On Friday, DaimlerChrysler stock jumped to its highest price in the last eight years when an industry analyst said Magna had made a preliminary bid to acquire the Chrysler unit.
DaimlerChrysler has not said what it would do if Chrysler were sold, but several shareholders have advocated a return to the Daimler-Benz name, and a renewed emphasis on Mercedes, the luxury car brand.
Should the sale fail to take place, DaimlerChrysler shares will probably fall once more, leaving the company even more vulnerable, Mr. Jonas said.
“If Zetsche doesn’t get this right, if they don’t extricate themselves, the door will be open to interlopers,” Mr. Jonas said.
Porsche, for its part, may be trying to protect Volkswagen from further painful restructurings like those that it has undergone during the last five years, when it has shed 20,000 jobs — and which an outside owner might insist upon. Porsche relies on Volkswagen for the production of some of its sport-utility vehicles.
Porsche executives are saying, “Look, trust us,” Mr. Jonas said. “We’re not trying to flip this thing for value. This is a 100-year investment. Leave it with us, and we’ll watch out for it.”
But if they ultimately link up, Porsche and Volkswagen may need to do some paring nonetheless, said David E. Davis Jr., founder of Winding Road, a Web magazine on cars.

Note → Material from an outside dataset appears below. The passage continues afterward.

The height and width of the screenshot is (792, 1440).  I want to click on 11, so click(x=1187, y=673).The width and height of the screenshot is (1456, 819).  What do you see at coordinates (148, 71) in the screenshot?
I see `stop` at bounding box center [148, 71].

“To make themselves even stronger, they’re going to have to get rid of some of these boutique car companies they own, like Lamborghini and Bugatti,” he said.
The turmoil in Europe may easily put more pressure on G.M. and Ford, each deep into restructuring plans after collective losses of nearly $15 billion last year.
Should Chrysler be sold to a private equity firm — as many analysts believe will happen — and if Mercedes emerges stronger without its former sibling, and if Porsche can use its brand magic to help boost Volkswagen sales, then the two American companies will find their task even tougher, Mr. Jonas said.